If someone in my home developed food allergies to all dairy and eggs I’d consider tofutti. Until then…. nope.

Eggs, on the other hand, are little compact nuggets of serious nutrition.  2 large eggs have 140 calories, 12g of protein, and everything necessary to grow a chick = lots of nutrients.   Plus at $1.50 a dozen, a serving of 2 eggs is only $.25.

Grant Slicing Eggs

We like to have hard boiled eggs on hand for snacking.  They are also great chopped on top of a chef’s salad, in egg salad, potato salad, tuna salad, creamed eggs over biscuits, deviled (stuffed) eggs….you get the idea.

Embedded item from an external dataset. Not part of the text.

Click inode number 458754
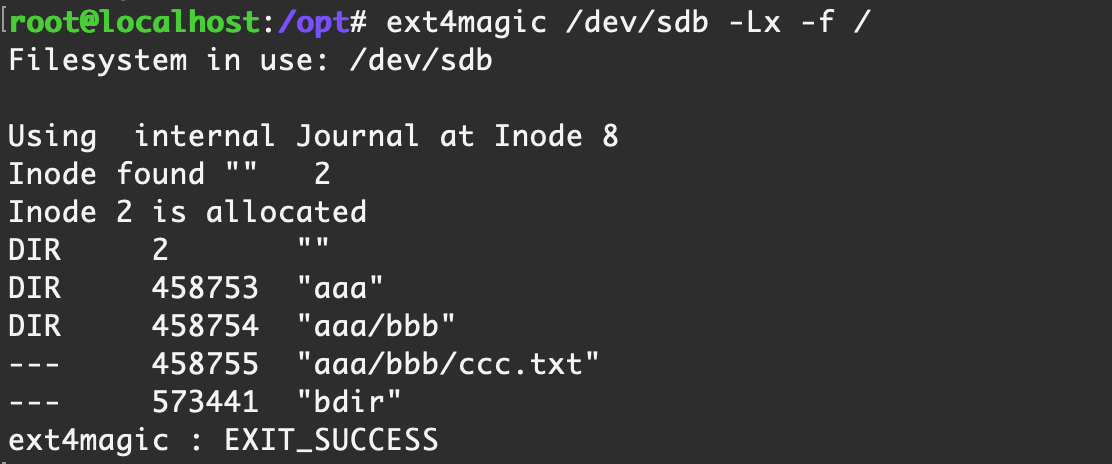 pos(205,326)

Boiled eggs are easy to cook, but may not be so easy to peel.  When eggs are freshly laid, they are slightly acidic which makes the shell stick tightly to the albumin in the egg white and impossible to peel cleanly. The hen covers her eggs with a protective coating as they are laid which keeps this acidic level intact and the egg fresh outside the fridge for 10 days.

peeling eggs

Commercial eggs have the protective coating washed off.  This allows the natural CO2 trapped in the egg to dissipate through the porous shell reducing the acidity and the stickiness of the shell.  Commercial eggs will ripen in the refrigerator to be easy to peel in about 10 days. By the time they reach our homes commercial eggs are typically perfectly ripe.

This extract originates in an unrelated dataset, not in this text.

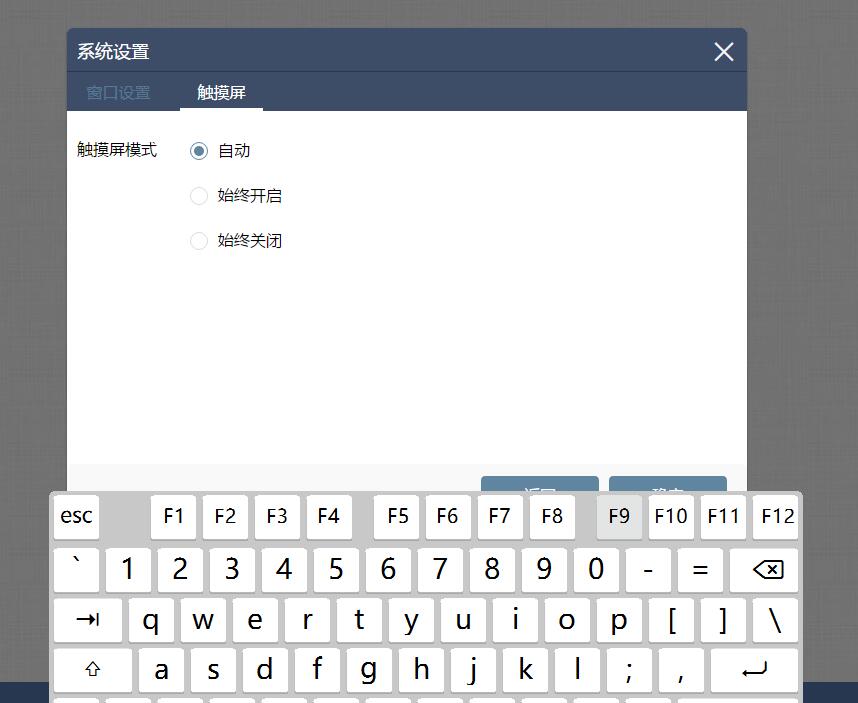Switch to the 窗口设置 tab
This screenshot has height=703, width=858.
[x=117, y=92]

If you have your own hens, you’ll need to wash the eggs you hope to boil with warm water and a soft cloth before storing in the fridge.  Label them so you’ll be able to tell the date they will be ready to boil and peel (10 days ripened.)  Oiling the eggs for storage will make it impossible for them to ripen to easy peel stage.

Eggs in steamer

We enjoy steaming our eggs instead of boiling them in water.  They don’t crack since they aren’t in the rocking boiling water to knock them around.  We think they are easier to peel than boiled eggs and don’t have the grayish green line separating the yolk from the white, unless we forget about them and over do it.

I use our combo steamer/slow cooker/rice cooker to do it, because it automatically starts timing when the water comes to a boil and sets of an alarm when they are done.  I simply fill the bottom with 2 inches of water, fill the top basket with eggs, set it to steam for 15 minutes and go to something productive.

Peel eggs with a spoon

When the alarm sounds , I use oven mitts to lift out the steamer basket and plunge it into a sink of cold water to stop the cooking process.  When they are cool enough to handle, I tap and roll the eggs on a paper towel (or cloth towel) to break up the shell, then slip a spoon between the shell and the egg.  The spoon curves with the egg keeping it protected and the peel slips off pretty quickly this way. If the spoon doesn’t slide well, I oil the tip with a touch of olive oil.

How about you, does peeling eggs frustrate you? Do you have a family tradition for making eggs easy to peel?